There is a bank of ships which may be purchased with the dilithium crystals. These ships have special powers which add to the depth of the game. It moves the play out of the realm of dexterity to strategy. However, you might have a great ship, but unless it is flicked well it won’t do much good.
In the end, all that matters are command points. If you are good at the dexterity part and your opponent is not, you may not even need to buy many extra ships to win. If you can keep getting command points by attacking and defeating them, or staying on the planet which gives you command points, you can be successful.
Not having much experience with flicking games I was excited to try this. The pieces were nice and chunky and the board was large. The quality really drew me in.
I have always enjoyed Star Trek so the theme was something I could relate to. The varied ships and different abilities were interesting and I wanted to see how they played.
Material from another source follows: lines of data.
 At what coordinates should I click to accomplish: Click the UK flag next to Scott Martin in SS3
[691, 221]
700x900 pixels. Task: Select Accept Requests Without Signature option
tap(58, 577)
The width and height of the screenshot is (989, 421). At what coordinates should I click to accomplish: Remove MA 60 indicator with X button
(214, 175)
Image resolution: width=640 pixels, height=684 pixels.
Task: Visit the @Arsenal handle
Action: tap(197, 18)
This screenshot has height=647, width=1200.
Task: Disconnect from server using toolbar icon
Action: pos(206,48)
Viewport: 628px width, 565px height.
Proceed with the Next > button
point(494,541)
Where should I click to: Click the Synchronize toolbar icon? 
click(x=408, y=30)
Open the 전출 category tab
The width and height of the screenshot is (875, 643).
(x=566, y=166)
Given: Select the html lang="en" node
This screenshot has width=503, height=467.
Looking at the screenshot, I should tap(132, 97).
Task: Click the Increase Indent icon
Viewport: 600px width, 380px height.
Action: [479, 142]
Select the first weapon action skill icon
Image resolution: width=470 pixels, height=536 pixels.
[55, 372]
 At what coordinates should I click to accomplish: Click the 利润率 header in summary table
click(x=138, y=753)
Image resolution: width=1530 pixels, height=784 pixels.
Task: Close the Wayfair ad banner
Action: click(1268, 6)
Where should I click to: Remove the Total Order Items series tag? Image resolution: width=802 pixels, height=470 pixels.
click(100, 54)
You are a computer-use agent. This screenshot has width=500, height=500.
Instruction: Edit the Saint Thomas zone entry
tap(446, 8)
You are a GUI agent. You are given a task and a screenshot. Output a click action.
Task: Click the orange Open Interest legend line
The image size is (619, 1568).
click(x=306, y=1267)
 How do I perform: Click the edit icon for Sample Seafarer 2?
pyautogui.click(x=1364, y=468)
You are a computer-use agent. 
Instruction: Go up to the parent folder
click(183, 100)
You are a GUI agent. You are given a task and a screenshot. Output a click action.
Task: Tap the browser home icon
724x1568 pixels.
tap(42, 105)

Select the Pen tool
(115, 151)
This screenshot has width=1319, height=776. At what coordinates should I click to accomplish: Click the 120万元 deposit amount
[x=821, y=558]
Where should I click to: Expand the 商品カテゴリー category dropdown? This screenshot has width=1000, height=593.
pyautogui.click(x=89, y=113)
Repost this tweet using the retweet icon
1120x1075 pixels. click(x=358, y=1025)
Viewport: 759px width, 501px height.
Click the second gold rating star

However, one thing my husband said he missed were Romulan ships.
Game Build Quality
I really like the components in this game. I like how big and sturdy the wooden ‘ships’ are. The stickers fit on them nicely. The dilithium crystals are actually little crystals. The command points are sturdy cardboard.
The playing board is large and smooth. These are both requirements for a good flicking game. It is two sided to accommodate different player counts.
The cards are made of good material. Unfortunately, the text is difficult to read on both the ships and cards. Between the font choice and the small size, I found the cards to be a little unpleasant.
A bank of 4 ships and associated card are laid out on the table so they can be purchased. However, because of the small text, they always need to be picked up by players in order to be read. This also make ship identification as your a playing difficult.
There isn’t much art to comment about in this game. The little that is there is professional and fitting. However, it is very small.
Along with the art, I wanted to comment on the font and overall design of the cards. The iconography and words are difficult to discern due to it being so small. It detracted from the game in my opinion. Telling the ships apart was tedious as a result.
I’m not good at flicking things so I found this game to be a challenge. I’d either shoot the thing a half inch forward or halfway across the kitchen. If it went off the edge of the table I’d have to take a flying dive off my chair to try to beat the dog to the piece that fell.
Of course, I was frustrated with trying to get my ships in the correct configuration to collect crystals. The dog eagerly waited for my misguided hyperdrives. Once the asteroids were added in it just made things even more difficult.
Even when I managed to get enough resources to buy other ships but it didn’t improve my overall game. I still wasn’t good at flicking. It seems others in my family don’t share my poor skills. They could beat me silly at this game. My 9 year old had a hoot.
Age Range & Weight
Speaking of kids playing this game, let’s talk about the age range and weight. The flicking mechanism is good for just about any age but the strategy adds in something appealing to an older age group. Even so, my 9 year old had a great time playing this game and she understood the cards and ship abilities. I’d say this game is definitely okay for kids younger than the recommended 14.
Learning the game was a bit frustrating. The mechanism is simple but the rules feel ambiguous at times. We had to make a few house rules.
Other than that, it is an easy game to learn and teach. You can be up and running with new players in about 10 minutes.
This is a game for people who are willing to take the time to learn how to flick well and are okay with making house rules. The components are good quality but the rules are somewhat lacking.
This isn’t a good game for me since I’m pretty bad at the flicking mechanisms. I felt everything was built on luck because of how terrible I was. Even if I was able to buy other ships I lacked the skill to employ their strategic abilities.
I can see that folks who are more dexterous than I can enjoy this game. It has depth other flicking games don’t have.